Well, the point of the new letter is to continue to level the playing field.

About PILOTs

The letter says the new venues for the Mets, Yankees and Nets "were financed with tax-exempt bonds from the Industrial Development Agency," and the teams must "give the City payments in lieu of taxes only for their amount of debt service."

That's not correct, at least for the Barclays Center. The tax-exempt bonds issued by the Brooklyn Arena Local Development Corporation, and offshoot of the Job Development Authority, an alter ego of Empire State Development, go to a bond trustee and then to pay off investors.

"That betrays the intention of PILOTs, however flawed they may be—which is to pay an amount commensurate with the assessed property value to invest in the surrounding area,” the letter says.

I'm not sure of that reading, because "invest in the surrounding area," in this case, was interpreted as invest in the building.

That said, there were multiple opportunities for the state to get more from the Barclays Center tenants, as I wrote.

The original Memorandum of Understanding said that arrival of a second pro sports team would mean "additional rent" to New York State. That was not discussed when the New York Islanders were announced or, more recently, when the New York Liberty was announced.

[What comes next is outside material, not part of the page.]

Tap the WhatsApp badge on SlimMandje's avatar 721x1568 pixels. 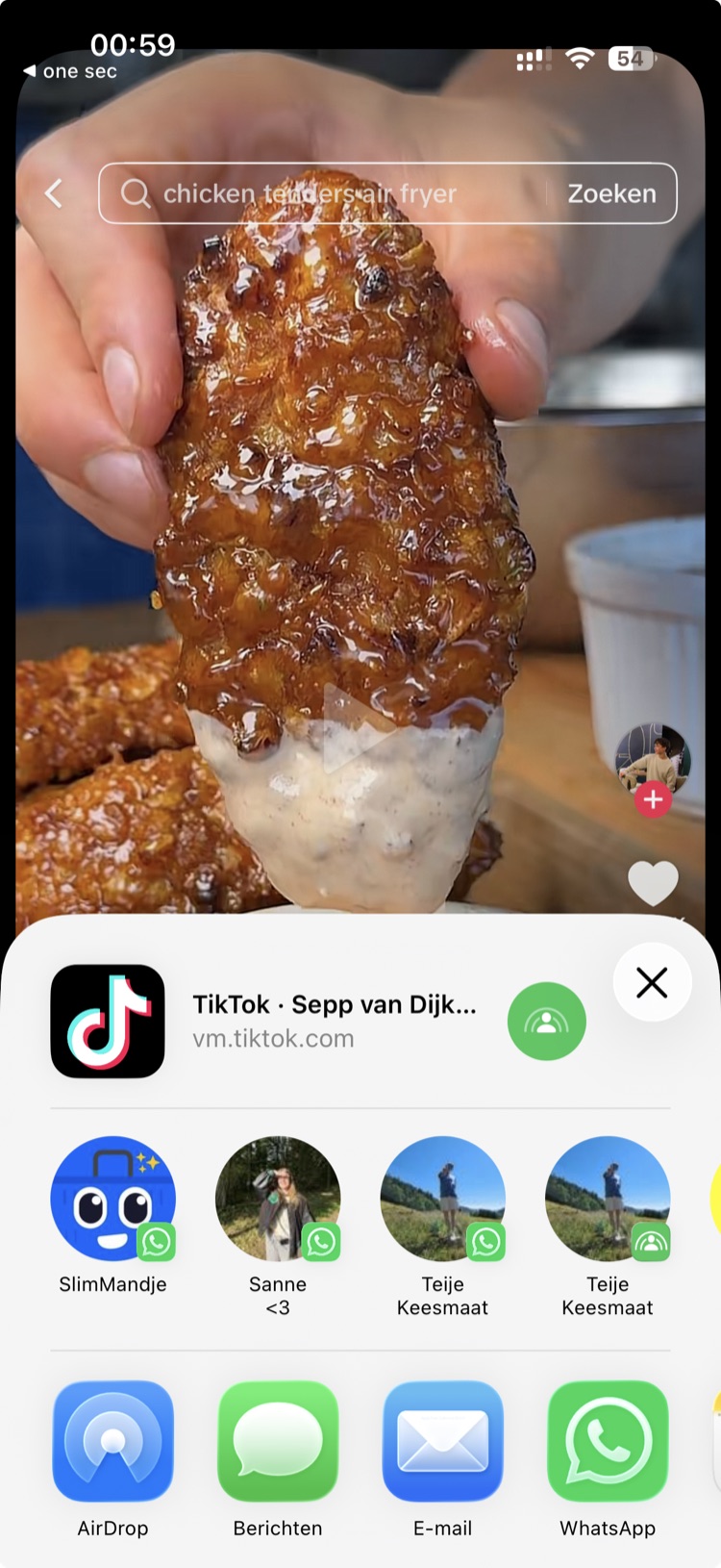pyautogui.click(x=155, y=1242)
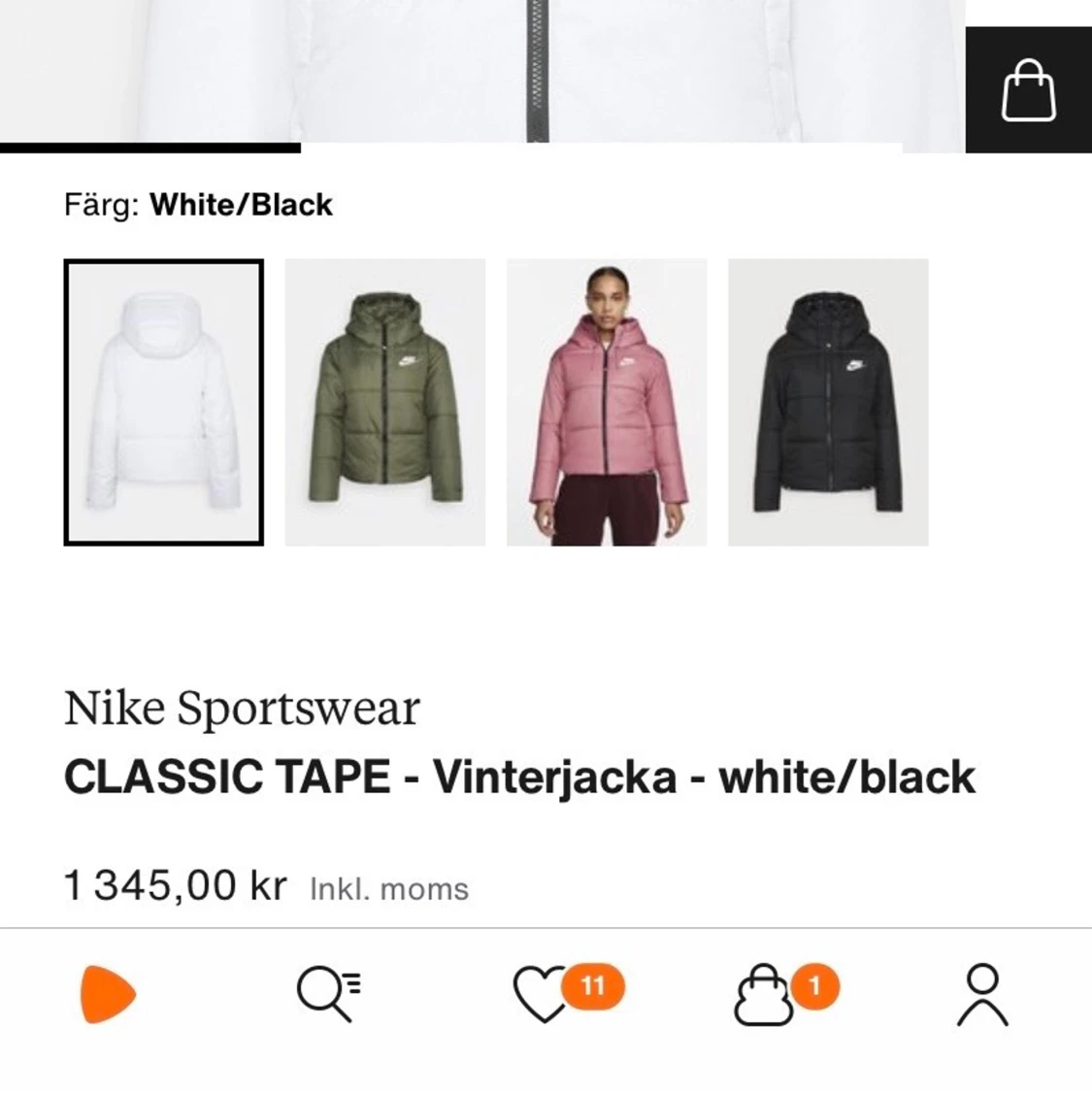Tap the Inkl. moms tax information text
The width and height of the screenshot is (1092, 1093).
(x=387, y=888)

Meanwhile, the refinancing of the bonds in 2016 saved the arena operator $90 million.

What next?

Besides asking to repeal MSG's tax break, the Council Members asked for new policy to end tax breaks and require proper compensation to the city for any public land they occupy. (With Barclays, a large segment was state land, owned by the Metropolitan Transportation Authority and transferred in what many believed to be a sweetheart deal, plus some city property.)

Both those could be voted.

They also asked for the PILOT payments "on Yankee Stadium, Citi Field and Barclays Center" to be increased. I'm not sure how simple it would be to reopen those arrangements.

But PILOTs are supposed to be related to tax assessments, so the issue may not be the amount of PILOTs but the component of those PILOTs that goes to the public interest.

In the case of Barclays, the PILOTs stayed constant after a refinancing that lowered interest rates, but the gap between PILOTs and bond payments went back into operations and maintenance (O&M). 

For now, the teams/venues might be seen as risky investments. But if events resume, and current low interest rates persist, it's not out of the question that the debts would be refinanced at lower interest rates than current, requiring public approvals. (For the Barclays Center, that would be a second refinancing.)

So if previously set PILOTs remain constant, that would mean a lowered annual payment to bondholders, with some component of the remainder available to serve the public interest.

No comment

As Crain's reported, "Representatives for Barclays declined to comment, and representatives for the Garden, the Yankees, the Mets, Cuomo and de Blasio did not respond to requests for comment."

That's not surprising.

Losses and the big picture

Operators of Barclays, at least, might argue that the arena, even before the pandemic, was losing money.

Still, Joe Tsai, owner of the Brooklyn Nets and the Barclays Center operation company, is worth more than $14 billion and the arena--and its presence in the country's media capital--drove the high price he was willing to pay for the Nets.

Trojan horse

Note a line from the letter: "The Barclays Center was supposed to be a boon for Downtown Brooklyn, but it [was] merely a high-priced trojan horse for gentrification around the Atlantic Yards that many consider a disaster."

A disaster for those displaced, a boon for some property and business owners, very much a mixed bag for the public interest and very much less than was promised.

What does "around the Atlantic Yards" mean? It's the name of a project, not a place.